Support lawsuits for disabled people who have gone without pension benefits from having failed to register for them during their school days!

Lastly, I would like to introduce a message in support of the aforementioned lawsuit from a man in his forties with mental disorders, a plaintiff in one of the these suits.

"Regardless of my disabilities, I still want to lead a normal life."

At college, I lived apart from my parents in an apartment near the college, and I managed to cover school and living expenses with money sent by my parents, scholarship money and income from part-time work. I don't remember it well, but I suddenly started feeling depressed in March of my sophomore year. In May of my junior year, when I was 21, I found myself without a yen to my name and on a train, and was taken into custody in Nagoya. I heard that my parents, who came to pick me up, were appalled to see me so gaunt that they could hardly recognize me. Accompanied by my parents, I visited a psychiatrist, was diagnosed with schizophrenia and was hospitalized on the same day.
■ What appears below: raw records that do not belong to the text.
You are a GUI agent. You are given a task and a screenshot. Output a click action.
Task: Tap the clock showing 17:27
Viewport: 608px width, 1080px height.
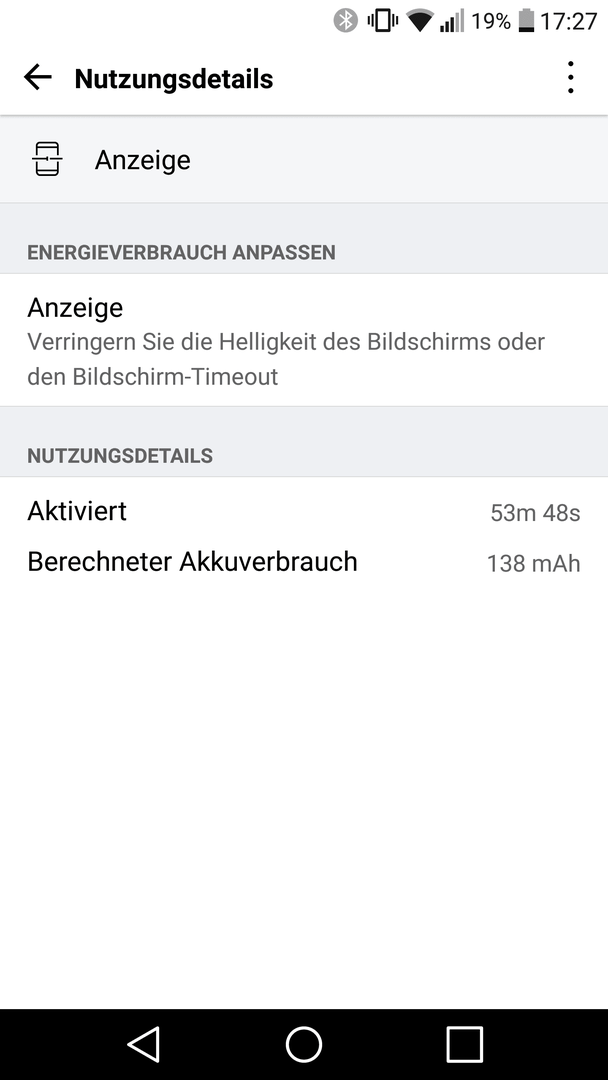click(x=569, y=21)
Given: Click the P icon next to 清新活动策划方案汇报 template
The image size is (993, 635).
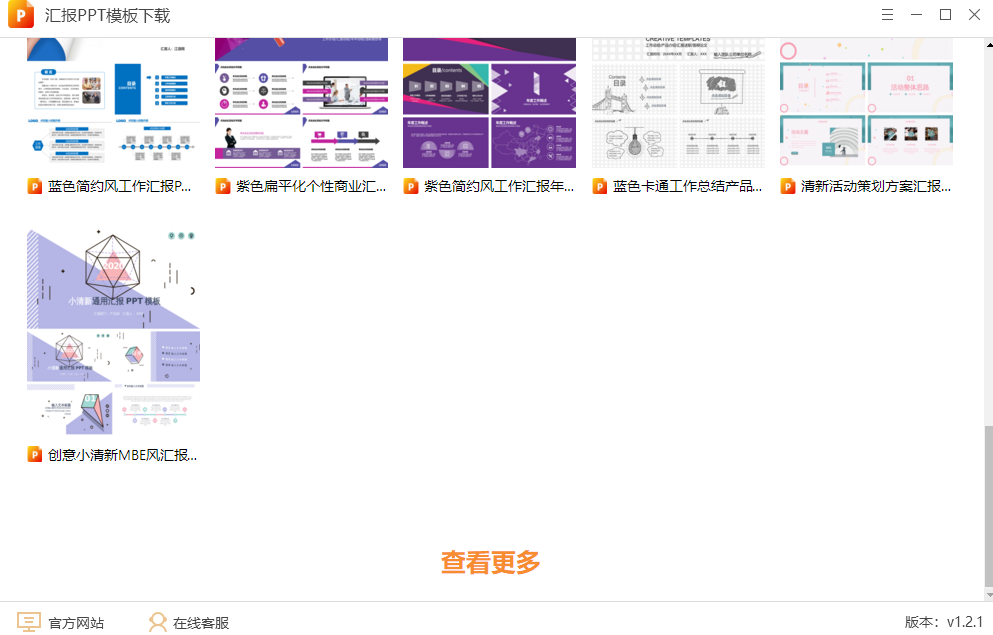Looking at the screenshot, I should (787, 186).
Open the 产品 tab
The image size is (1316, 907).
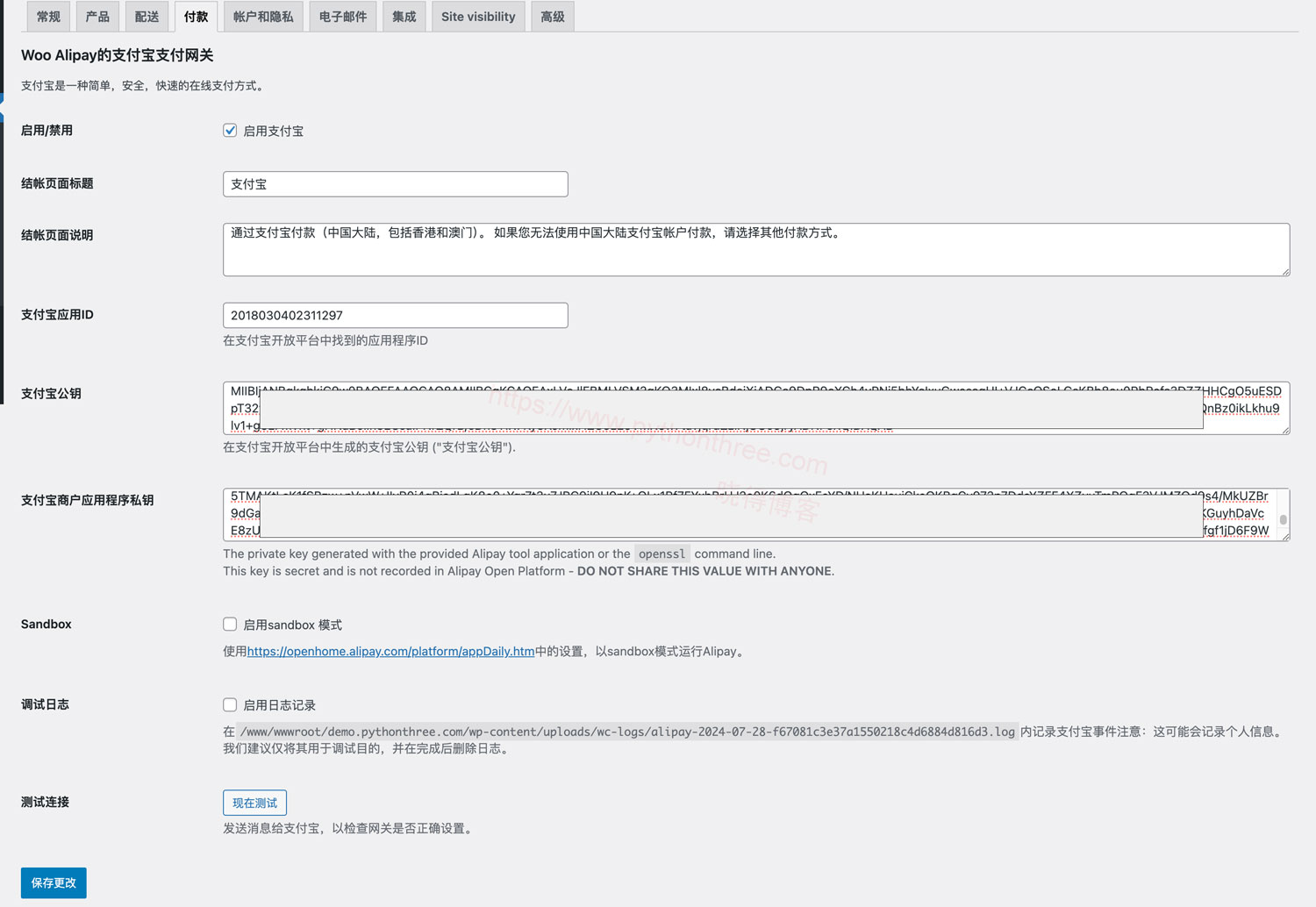[x=97, y=16]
Later, I returned to college and managed to graduate. Although I landed a job, I couldn't hold it, because I got ill immediately afterwards. I've been repeatedly hospitalized during the 22 years since the onset of my illness. My illness has transformed the lives of my family. To support my recovery and the livelihood of my family, my elder sister postponed her marriage, which had already been scheduled. My father had to work at jobs like cleaning condominiums until he turned 70 because I had no income. If my father's life were to be shortened due to illness, it would be because he had to support me as a result of my lack of income.

The difference in my personality between before and after the onset of my schizophrenia was like night and day. I cursed my illness. Still, I wanted to become independent, so I did my best, working at a workshop or taking other part-time jobs. But whatever I did, nothing went well. Every time I failed, I felt pressed: I should have done better. What will become of me? I pushed myself too much, causing the illness to recur ? sometimes leading to rehospitalization. I was caught in a vicious cycle. I felt like a coward because of my fear of becoming more ill by trying to return to society, so I shut myself in at home.
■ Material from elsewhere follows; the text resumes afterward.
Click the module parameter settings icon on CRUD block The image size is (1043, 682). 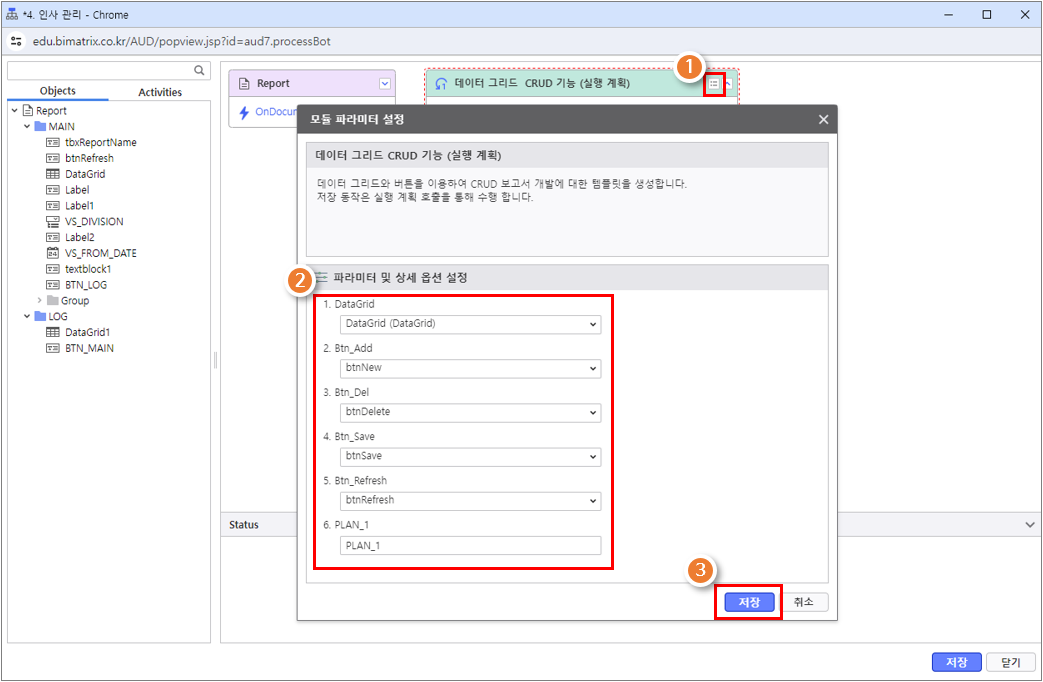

I wanted to receive disability pension no matter what, find peace and relieve myself from the constant pressure. Anyone, even a student, who has suffered disability before age 20 is eligible for the Disability Basic Pension. But not I. There's no way I can accept that. Back then, I didn't know that students could opt to join the pension system or that those who didn't join and who then suffered disabilities would be without pension benefits. Even if I had known, I wouldn't have been able to pay the premiums. My parents couldn't afford it, after paying my school expenses and sending me money. Without any waiver systems, I wonder if it was exceptional for students in those days to remain unregistered since registration was voluntary registration. The penalty for inadvertently remaining unregistered without knowledge is too harsh.

I spent every day feeling worn out and hopeless about my future. The campaign for disabled people who are without pension benefits from having failed to register for them during their school days has given me with the strength to live in a positive manner. I believe that economic security will allow many people with disabilities to live more positively and to explore their abilities. Nobody gets ill by choice. Economic instability is serious for those of us who have to live with disabilities. I'm not asking for much. I simply want to lead a normal life despite my disability.

The lawsuit has passed the halfway point, and I've been supported by so many people. The most important thing for me right now is to see widespread cooperation. I wish for as many people as possible to emphasize with our campaign.

References

References useful for people with mental disorders regarding the utilization of disability pension

  • "Method of Claiming Disability Pension and Explanation for People with Mental Disorders"; Chuohoki Publishers; edited by the Research Council for Pension Issues, the National Federation of Families with the Mentally Ill in Japan (Zenkaren) (Revised edition slated for April 2004)
  • "New Edition: Welfare System Manual for People with Mental Disorders"; the National Federation of Families with the Mentally Ill in Japan (Zenkaren)
  • "Zenkaren Extra: Information on Regional Mental Health and Welfare Review No. 47"; the National Federation of Families with the Mentally Ill in Japan (Zenkaren)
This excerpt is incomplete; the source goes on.